A U.S. government survey of 32,500 farms of all sizes and types last June indicated that 50 percent of all U.S. farms own or lease a computer, up from 40 percent in 1999. About 40 percent of farms with less than $100,000 in sales used the Internet, and 58 percent of farms with sales over $100,000 used the Internet. However, the survey found that just six percent of U.S. farms use the Internet to purchase agricultural inputs or conduct agricultural marketing activities. That’s a small percentage of a small sector of the population.

Several years ago, Forrester Research Inc., an independent technology research firm, ranked food and agriculture eleventh out of 13 business sectors in the rate of Internet adoption, just ahead of construction and industrial equipment. As you might expect, computing and electronics ranked first.  Ag’s ranking may be connected with how the industry has traditionally conducted business.

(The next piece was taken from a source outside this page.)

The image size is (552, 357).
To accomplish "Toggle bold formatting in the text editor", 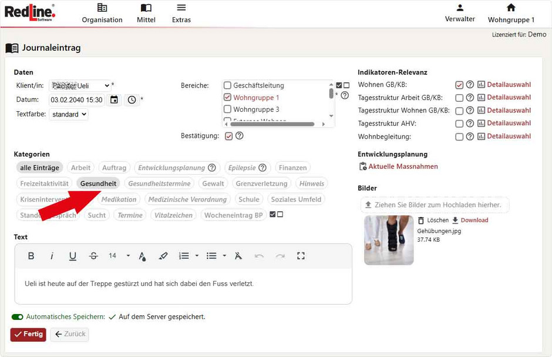I will 31,256.
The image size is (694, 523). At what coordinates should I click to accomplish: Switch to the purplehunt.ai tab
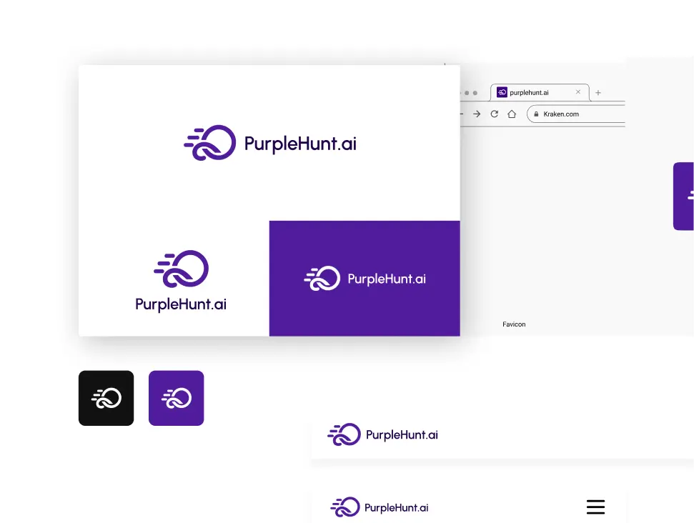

“No other multi-billion dollar business today holds as high a regard as does agriculture for personal relationships and closing deals with little more than a handshake. They like to know and trust who they are doing business with,” says Bruce Gjovig, director of the University of North Dakota’s Center for Innovation. 

Still, there are good reasons to establish an agricultural presence on the Web. Farmers are more likely than many others to use the Web, says Gjovig, for several reasons:

•  Farmers have a history of catalog and telephone shopping.

•  Farmers are fast adopters of technology once they understand it.

•  Farmers are constantly seeking efficiency-boosting measures.

•  Farmers are looking for cost-savings offered on the Web.

•  Farmers like the convenience of 24 hour service, seven days a week.

•  Farms like just-in-time delivery and trimming inventory costs.

There are still a multitude of aggie dot coms. It’s difficult to predict which will survive, and which will be an exhibit in the Museum of E-Failure someday. However, there are three factors that would seem to increase the likelihood for e-commerce success:

Being integrated. Web sites like Agweb.com and @griculture Online www.agriculture.com are integrated with print mediums and/or other partners.  @griculture Online, affiliated with Successful Farming magazine, was the first ag portal on the Web,  launched May 10, 1995.  @g Online and SF publisher Tom Davis says that building alliances, being integrated, and expanding methodically helped Ag Online survive its early startup bumps. @griculture Online is forecasting a profitable year, says Davis, which if realized, would be the second for the e-business.

Being local. Agsupplier.com, started in 1999, is one of the largest ag e-commerce sites on the Web, involving a network of 156 retail outlets in 26 states. Cooperating partners sell ag inputs with less service, but for less money. Farmers enter a zip code and are able to shop online at an ag input supplier in their locale.  Being able to buy locally is part of the appeal, according to Gary Shields, sales manager.

Being specialized. Niche or specialized crops will have a better chance at being sold online than bulk grain, according to Mike Krueger, a partner in Agri-Mark, West Fargo, N.D.

E-commerce will not be THE future of agriculture, but it will certainly continue to be a part of it. E-Commerce will be helped along with the increased adoption of computer and Internet use, as well as new technologies enabling both. 

For example, The U.S. Grains Council, which has established a “Value-Enhanced Grains Solutions” web site www.vegrains.org notes that a new “e-signatures” law will make electronic signatures equal in legal authority to hand-signed documents.  Government warehouses have historically required signatures for auditing purposes, and the new authority allowing digital signatures will make e-commerce of value-enhanced grain easier and faster. It has the potential to help the development of value enhanced grain markets on the Internet, according to the USGC.